Smaller photovoltaic manufacturers continue to fall, as government subsidies dry up and overcapacities bite. Despite previous attempts to restructure operations, Australias SilexSolar is the latest casualty, having been forced to close its fab at the Sydney Olympic Park.
In August last year, SilexSolar took the decision to halt its cell manufacturing operations, but the move has failed to save one of Australias only photovoltaic manufacturers. The company announced today that while it is closing all of its manufacturing operations, it will continue to "progress some commercial-scale project work underway." It has said it will also support all existing installed product warranties.
The decision to mothball the fab will cost the company AUD4.8 million (US$4.7 million) over the next 15 months, which will include costs to negotiate a lease settlement, dismantling and decommissioning equipment and redundancy costs. An additional write off of assets of around AUD5.2 million (US$5.1 million) will also be incurred.
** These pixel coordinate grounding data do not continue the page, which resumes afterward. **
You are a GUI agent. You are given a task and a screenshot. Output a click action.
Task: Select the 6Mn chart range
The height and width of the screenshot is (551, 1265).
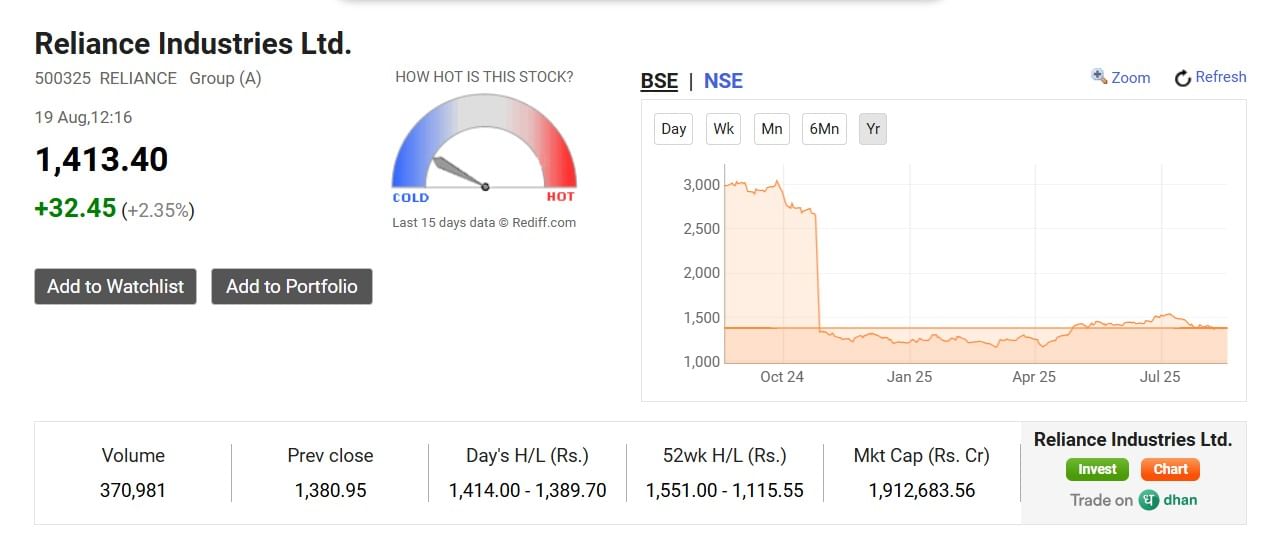tap(823, 129)
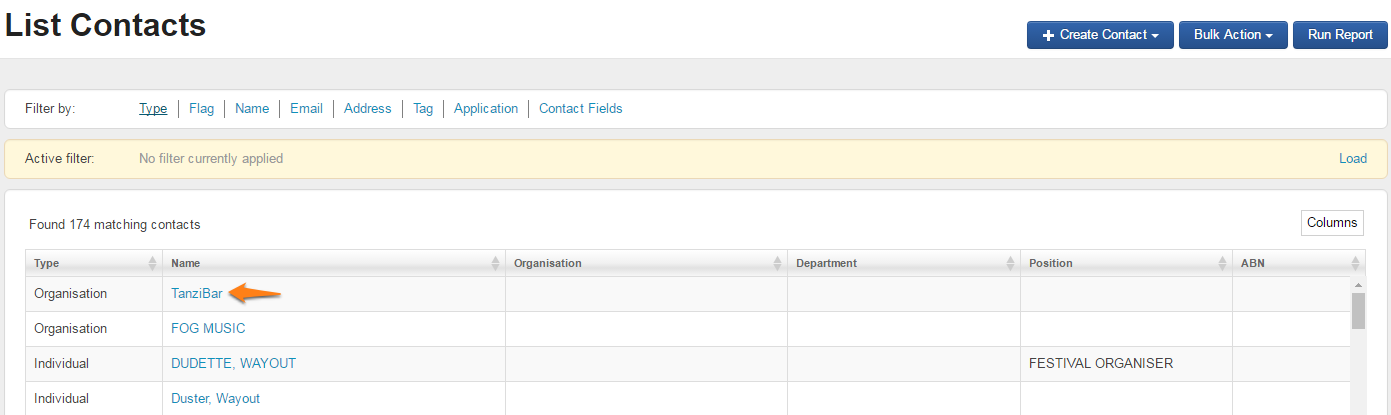Click the sort arrows in Type column
1391x415 pixels.
pyautogui.click(x=152, y=263)
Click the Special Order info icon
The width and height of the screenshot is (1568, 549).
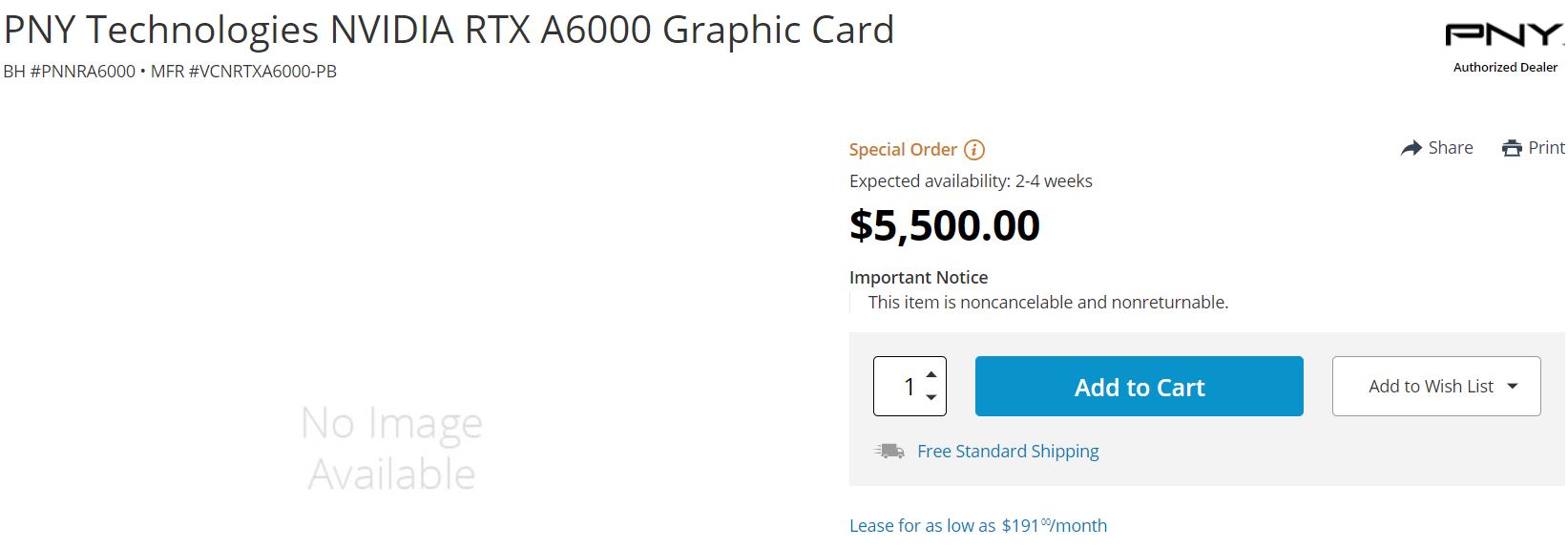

A statement from Silex CEO Dr Michael Goldsworthy announcing the move reads, "While significant progress has been made towards restructuring the SilexSolar business, to the point where the business has been operating on a cash flow neutral basis for the last few months, the continuation of challenging market conditions has frustrated attempts to secure a profitable market niche and has thus necessitated the full closure of our manufacturing plant."